* _WHAT IS REQUIRED_:
According to the excerpt on Osiris, what happens to the model's knowledge gain when one shared projector is used for all three losses?

* _EXCERPT TO READ_:

>> begin

Method	Env. 1	Env. 2	Env. 3
Offline	44.2 ( $\pm$ 0.6)	60.9 ( $\pm$ 0.7)	50.3 ( $\pm$ 0.5)
FT	39.0 ( $\pm$ 0.2)	57.1 ( $\pm$ 0.4)	54.7 ( $\pm$ 0.5)
Osiris-D	43.7 ( $\pm$ 0.6)	60.2 ( $\pm$ 0.7)	55.1 ( $\pm$ 0.5)

Table 5: Within-environment accuracy on Structured Tiny-ImageNet. Both FT and Osiris-D outperforms Offline on Environment 3, but only Osiris-D achieves performance similar to Offline on Env. 1 and 2.

Figure 4: Mean cosine similarity between pairs of examples drawn from pairs of classes. Environment switches are marked with dashed white lines. Classes within the third environment are projected to nearby positions on the representation space by Offline, but not by FT and Osiris-D.

Ablations.

In Table 4, we show the results of our framework after removing each component. When using a shared projector for all three losses, the model’s knowledge gain drops from 4.2% to 2.0%, which shows that using separate spaces helps plasticity, as we have hypothesized. When not using $L_{c r o s s}$ , the model shows the lowest cross-task discrimination score among all the models being compared here. It also shows low forgetting because the only loss applied on output space of $h \circ f$ is now the distillation loss ( $L_{p a s t}$ ). On the other hand, after removing $L_{p a s t}$ , the model exhibits the highest knowledge gain, which means that learning the new task gains benefit from $L_{c r o s s}$ . Finally, with all the components, Osiris balances all three aspects of our framework and achieves the best scores on all metrics except knowledge gain, without requiring manually adjusting the loss weights.

How does a structured task sequence affect representation?

>> end

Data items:

>> begin

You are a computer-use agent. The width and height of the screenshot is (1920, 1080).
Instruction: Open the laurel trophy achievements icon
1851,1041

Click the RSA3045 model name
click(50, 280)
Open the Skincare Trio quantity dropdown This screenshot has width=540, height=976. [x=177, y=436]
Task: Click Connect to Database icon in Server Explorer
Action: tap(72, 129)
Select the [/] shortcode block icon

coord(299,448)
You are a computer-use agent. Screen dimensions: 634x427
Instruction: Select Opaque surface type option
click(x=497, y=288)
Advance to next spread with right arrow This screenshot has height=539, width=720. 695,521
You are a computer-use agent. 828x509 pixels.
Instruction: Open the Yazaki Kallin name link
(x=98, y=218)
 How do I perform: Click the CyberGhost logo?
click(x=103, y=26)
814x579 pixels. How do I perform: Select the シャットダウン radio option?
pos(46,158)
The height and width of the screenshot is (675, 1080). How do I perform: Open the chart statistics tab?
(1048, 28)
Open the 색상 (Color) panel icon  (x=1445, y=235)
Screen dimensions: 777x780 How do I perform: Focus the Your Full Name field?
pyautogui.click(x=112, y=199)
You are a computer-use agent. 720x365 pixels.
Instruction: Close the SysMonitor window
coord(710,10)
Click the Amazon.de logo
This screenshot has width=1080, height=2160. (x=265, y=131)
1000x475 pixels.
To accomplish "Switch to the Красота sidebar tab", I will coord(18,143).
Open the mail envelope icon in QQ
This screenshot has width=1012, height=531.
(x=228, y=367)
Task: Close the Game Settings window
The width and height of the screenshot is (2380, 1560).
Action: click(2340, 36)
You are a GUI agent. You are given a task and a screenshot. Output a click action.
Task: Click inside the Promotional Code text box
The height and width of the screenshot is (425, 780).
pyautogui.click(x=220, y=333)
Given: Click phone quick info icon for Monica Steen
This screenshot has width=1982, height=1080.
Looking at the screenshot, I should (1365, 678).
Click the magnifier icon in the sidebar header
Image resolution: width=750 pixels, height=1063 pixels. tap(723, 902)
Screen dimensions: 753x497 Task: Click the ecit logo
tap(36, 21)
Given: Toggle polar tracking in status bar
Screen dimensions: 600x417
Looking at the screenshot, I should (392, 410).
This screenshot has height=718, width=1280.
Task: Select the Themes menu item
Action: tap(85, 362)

>> end

* _ANSWER TO THIS TASK_:
It drops from 4.2% to 2.0%.